_STATED GOAL_.
Starting at the line that contains "Task: Tap RMSE=0.016 in the All-sky panel" and stopping after the line that contains "Action: [115, 329]", recast those lines of the records below as a JSON list of strings, one string per line and no blank lines. Leave the pictures out of your answer.

_EXERCISE MATERIAL_.
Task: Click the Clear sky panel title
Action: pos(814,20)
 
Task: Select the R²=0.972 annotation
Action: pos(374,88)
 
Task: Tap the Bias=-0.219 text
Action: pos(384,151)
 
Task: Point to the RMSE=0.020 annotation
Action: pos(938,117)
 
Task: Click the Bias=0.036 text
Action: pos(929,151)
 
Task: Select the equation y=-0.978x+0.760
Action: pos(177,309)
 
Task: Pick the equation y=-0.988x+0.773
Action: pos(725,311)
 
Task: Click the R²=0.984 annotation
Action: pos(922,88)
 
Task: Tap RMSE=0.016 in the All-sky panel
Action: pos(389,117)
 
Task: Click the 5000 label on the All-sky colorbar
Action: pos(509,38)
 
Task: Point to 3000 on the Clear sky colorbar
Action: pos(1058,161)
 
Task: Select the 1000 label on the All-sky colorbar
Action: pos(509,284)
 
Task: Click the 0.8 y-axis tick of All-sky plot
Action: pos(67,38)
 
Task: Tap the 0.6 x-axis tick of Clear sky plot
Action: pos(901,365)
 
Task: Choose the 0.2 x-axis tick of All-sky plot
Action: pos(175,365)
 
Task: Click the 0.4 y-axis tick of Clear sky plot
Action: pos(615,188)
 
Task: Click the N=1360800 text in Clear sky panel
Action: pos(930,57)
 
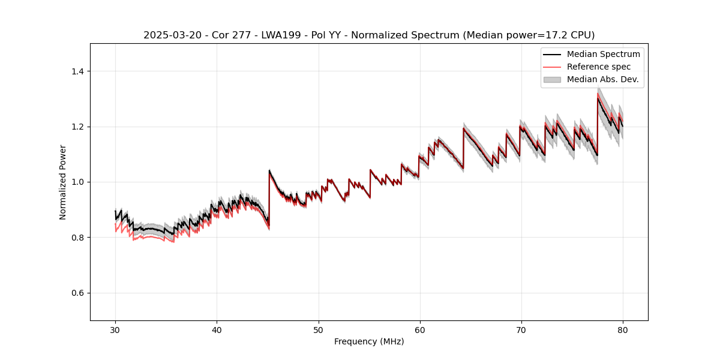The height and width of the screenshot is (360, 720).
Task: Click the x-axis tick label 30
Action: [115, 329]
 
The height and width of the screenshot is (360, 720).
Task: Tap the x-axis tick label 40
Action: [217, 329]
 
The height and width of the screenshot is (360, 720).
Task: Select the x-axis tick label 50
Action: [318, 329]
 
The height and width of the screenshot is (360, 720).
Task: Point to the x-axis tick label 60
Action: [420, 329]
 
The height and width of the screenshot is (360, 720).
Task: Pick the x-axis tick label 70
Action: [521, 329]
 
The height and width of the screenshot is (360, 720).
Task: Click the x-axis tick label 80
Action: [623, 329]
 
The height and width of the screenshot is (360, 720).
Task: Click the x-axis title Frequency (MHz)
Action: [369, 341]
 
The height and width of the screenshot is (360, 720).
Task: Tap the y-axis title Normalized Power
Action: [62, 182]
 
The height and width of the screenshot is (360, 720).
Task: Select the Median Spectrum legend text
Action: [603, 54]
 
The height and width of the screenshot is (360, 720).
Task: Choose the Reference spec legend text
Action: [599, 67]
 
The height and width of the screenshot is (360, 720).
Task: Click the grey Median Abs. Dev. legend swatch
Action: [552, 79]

* * *

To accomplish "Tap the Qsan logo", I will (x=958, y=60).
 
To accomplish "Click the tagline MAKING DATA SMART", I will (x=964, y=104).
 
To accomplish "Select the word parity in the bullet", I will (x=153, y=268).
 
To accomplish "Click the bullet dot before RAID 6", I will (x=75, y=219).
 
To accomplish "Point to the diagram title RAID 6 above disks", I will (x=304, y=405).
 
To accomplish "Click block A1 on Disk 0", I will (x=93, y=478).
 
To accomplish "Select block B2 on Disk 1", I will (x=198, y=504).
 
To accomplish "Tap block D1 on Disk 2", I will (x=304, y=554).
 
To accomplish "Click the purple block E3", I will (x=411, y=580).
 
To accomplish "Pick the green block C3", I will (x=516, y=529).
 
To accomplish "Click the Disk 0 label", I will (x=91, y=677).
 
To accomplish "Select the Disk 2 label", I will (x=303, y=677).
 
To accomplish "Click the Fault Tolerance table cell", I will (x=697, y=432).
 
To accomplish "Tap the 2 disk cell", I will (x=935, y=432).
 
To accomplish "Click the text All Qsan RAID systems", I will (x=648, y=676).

--

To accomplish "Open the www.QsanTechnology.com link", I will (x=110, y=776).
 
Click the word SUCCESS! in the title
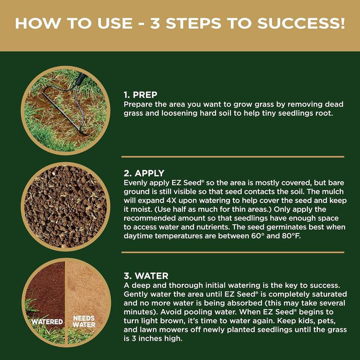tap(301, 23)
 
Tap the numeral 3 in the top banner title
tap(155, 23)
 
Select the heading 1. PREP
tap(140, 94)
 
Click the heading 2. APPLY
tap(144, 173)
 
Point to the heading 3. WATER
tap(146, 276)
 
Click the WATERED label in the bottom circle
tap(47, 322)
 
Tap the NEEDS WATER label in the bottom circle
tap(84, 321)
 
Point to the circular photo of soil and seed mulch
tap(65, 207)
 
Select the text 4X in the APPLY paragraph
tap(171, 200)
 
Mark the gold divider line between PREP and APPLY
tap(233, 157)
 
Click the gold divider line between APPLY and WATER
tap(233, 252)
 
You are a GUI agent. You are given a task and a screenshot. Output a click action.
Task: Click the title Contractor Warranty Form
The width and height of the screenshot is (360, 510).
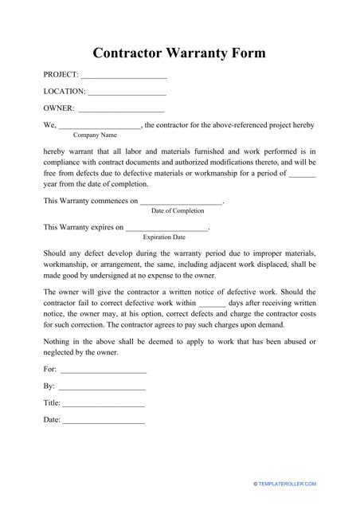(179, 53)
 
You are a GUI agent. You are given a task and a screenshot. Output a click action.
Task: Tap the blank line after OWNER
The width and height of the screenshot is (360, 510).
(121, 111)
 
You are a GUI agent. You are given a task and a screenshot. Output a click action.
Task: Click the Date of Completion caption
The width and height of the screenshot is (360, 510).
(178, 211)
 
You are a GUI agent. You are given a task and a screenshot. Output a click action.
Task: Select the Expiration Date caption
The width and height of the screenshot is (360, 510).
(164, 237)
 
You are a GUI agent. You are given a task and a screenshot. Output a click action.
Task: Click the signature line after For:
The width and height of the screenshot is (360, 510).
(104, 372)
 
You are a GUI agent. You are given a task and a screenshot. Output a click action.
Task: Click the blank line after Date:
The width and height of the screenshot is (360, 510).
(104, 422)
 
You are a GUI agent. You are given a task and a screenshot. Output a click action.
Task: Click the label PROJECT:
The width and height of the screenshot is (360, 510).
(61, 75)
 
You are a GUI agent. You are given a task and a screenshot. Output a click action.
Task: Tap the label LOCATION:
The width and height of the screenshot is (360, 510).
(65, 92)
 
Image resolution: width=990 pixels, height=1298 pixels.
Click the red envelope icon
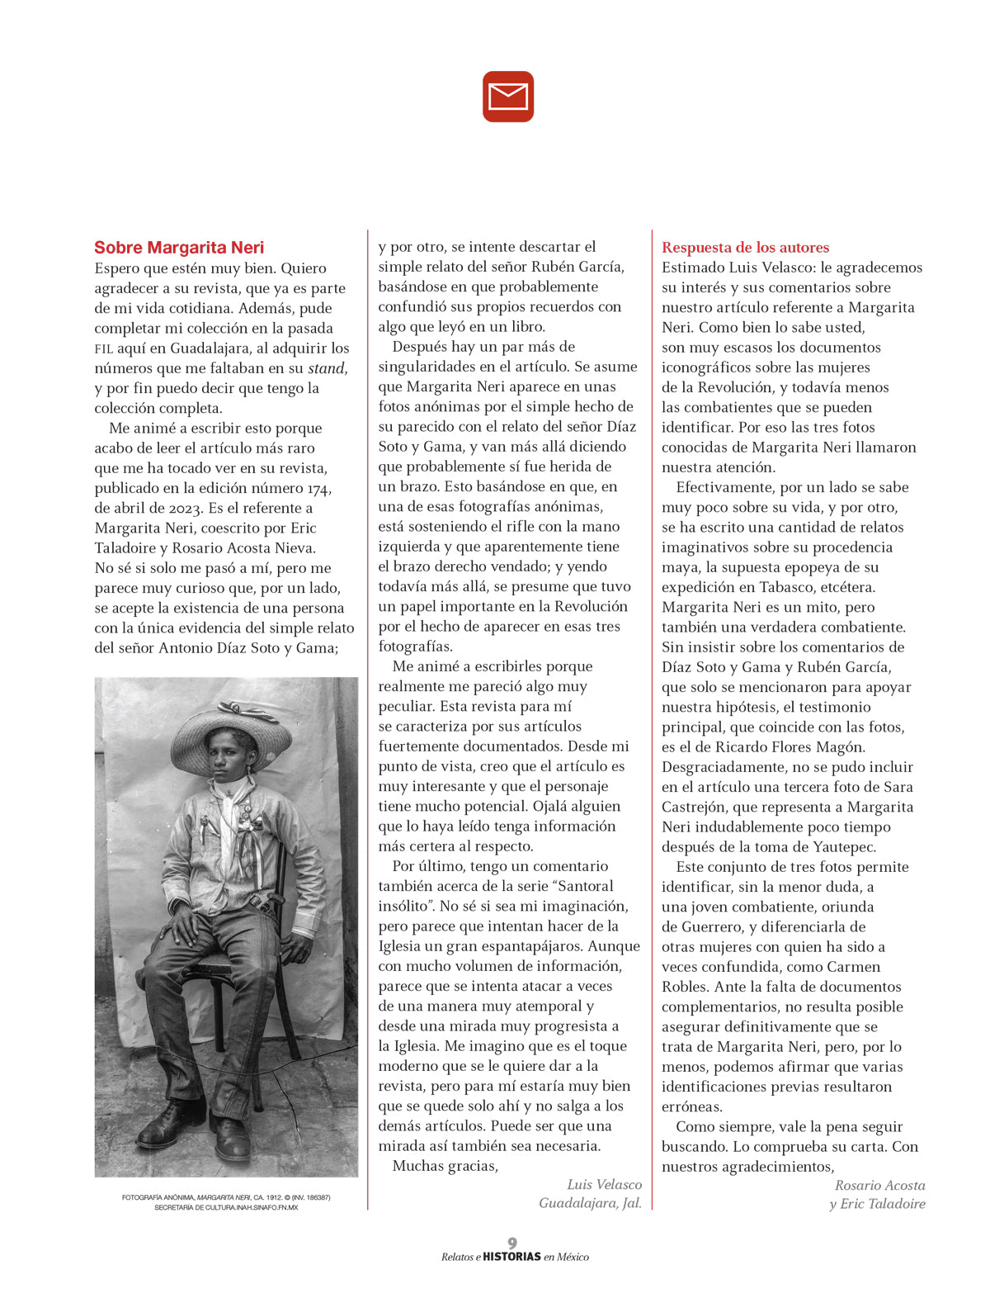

_FINAL ANSWER_.
[
  "Task: Tap RMSE=0.016 in the All-sky panel",
  "Action: pos(389,117)",
  "Task: Click the 5000 label on the All-sky colorbar",
  "Action: pos(509,38)",
  "Task: Point to 3000 on the Clear sky colorbar",
  "Action: pos(1058,161)",
  "Task: Select the 1000 label on the All-sky colorbar",
  "Action: pos(509,284)",
  "Task: Click the 0.8 y-axis tick of All-sky plot",
  "Action: pos(67,38)",
  "Task: Tap the 0.6 x-axis tick of Clear sky plot",
  "Action: pos(901,365)",
  "Task: Choose the 0.2 x-axis tick of All-sky plot",
  "Action: pos(175,365)",
  "Task: Click the 0.4 y-axis tick of Clear sky plot",
  "Action: pos(615,188)",
  "Task: Click the N=1360800 text in Clear sky panel",
  "Action: pos(930,57)",
  "The height and width of the screenshot is (360, 720).",
  "Task: Click the x-axis tick label 30",
  "Action: [115, 329]"
]